Was man von Tilman Köhlers fader, politisch korrekter, aber völlig unspezifischer Regie nicht sagen kann. Nach dreimal Händel-Erfolge gelingen ihm in dieser zeit- wie geschmacksneutralen Belcanto-Routine von der Rossini-Stange ebenfalls nur wohlfeile Inszenierungsstereotypen. Da demonstriert gleich zu Anfang der agile Chor vor sich hin, ohne auf leeren Plakaten und Spruchbändern zu zeigen, für was eigentlich. Da wird mit dem Revolver gefuchtelt, die Tochter wird vom Vater übel geschlagen, man spielt mit Schatten, und Wandkonstellationen, die oftmals die Menschen und ihre Träume einzwängen. Wenn es besonders dramatisch wird, leuchtet die Bühne rot, und gerne werden in den Concertati auch albernen Operngesten expressiv ausgestellt.

Bianca agiert zudem immer wieder als Riesenvideoprojektion (von Bibi Abel) auf den sich bestens dafür eignenden kahlen Wänden, aber geschlossene und offenen Mädchenaugen, Haare als Wellen und Winde, Spiele mit Rosenblättern, das ist wirklich ödester, völlig austauschbarer Bebilderungsstandard. Und auch weil Susanne Uhls unauffällige Kostüme wie aus dem Mittelklassekaufhaus wirken, entwickelt diese Oper über drei Stunden hin keinerlei Lokalfarbe und Individualität.

Zur Banalität der vorhersehbar unglaubwürdigen Handlung, dem hochwertigen Schematismus der Musik kommt diesmal auch eine Besetzung, die zwar die himmelschreiend schweren Vokalhürden dieser koloraturgepanzerten Partitur als weitgehende Hausensembleleistung entschieden zu meistern versteht, die aber ebenfalls wenig aufhorchen lässt durch eigenwillige Farben oder exzellentes Können.

Der Bassbariton Kihwan Sim ist ein verlässlicher, schon von Rossini stiefmütterlich behandelter Bräutigam Capellio. Theo Lebow als Contareno stößt in seiner fies hochgeläufigen Tenorpartie an Spitzentongrenzen, macht aber die Skrupellosigkeit dieses skrupellosen Vaters überdeutlich. Gern übriges hat Rossini in seinen Serias problematische Patriarchen als Tenor ausgepreist.

Falliero ist ebenfalls eine typische Rossini-Hosenrolle für einen Mezzo d’agilità. Beth Taylor erfüllt deren Anforderungen weitgehend, bisweilen gluckert die Stimme weg, manchmal wird sie grell, aber insgesamt gelingt ihr ein ebenmäßiges Legato. Die Bianca von Heather Philips, die am Schluss endlich ihr eigenes Ding macht und außerhalb den final geschlossenes Mauerrings abgeht, hat einen Schuss Essig in der Stimme, flackert jungmädchenhaft, wirkt aber immer wieder auch müde und bis an die Grenzen ihres nicht sonderlich edlen Soprans gefordert.

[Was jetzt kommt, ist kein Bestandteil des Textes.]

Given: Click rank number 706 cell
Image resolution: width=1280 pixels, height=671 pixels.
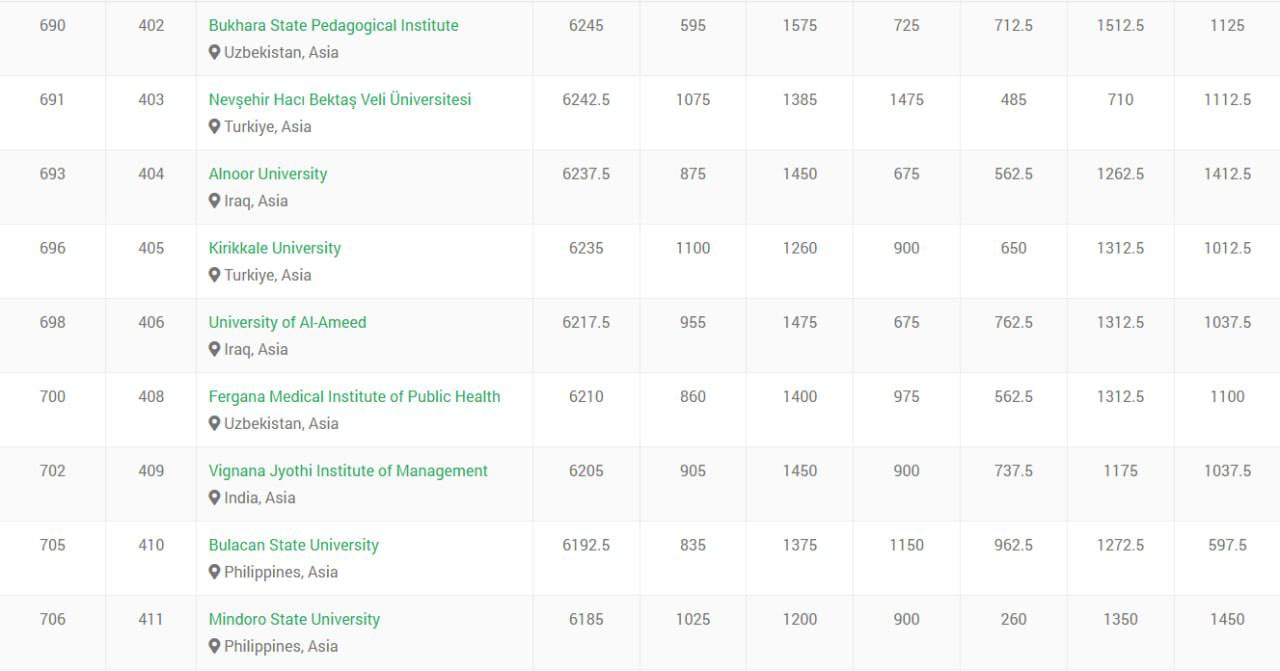Looking at the screenshot, I should 52,619.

Insgesamt eine informative Begegnung mit einem eben nicht verkannten Meisterwerk aus der dritten Belcanto-Reihe. Das Raritätenkabinett Oper Frankfurt hat neuerlich eine Wissenslücke geschlossen. Die auch im Sommer noch zu den Tiroler Festspielen nach Erl transferiert wird. Schön. Aber wiederbegegnen möchte man „Bianca e Falliero“ höchstens mit einer Spitzenbesetzung – so wie sie Pesaro Anno 1986 mit Katia Ricciarelli und Marilyn Horne aufgeboten hatte.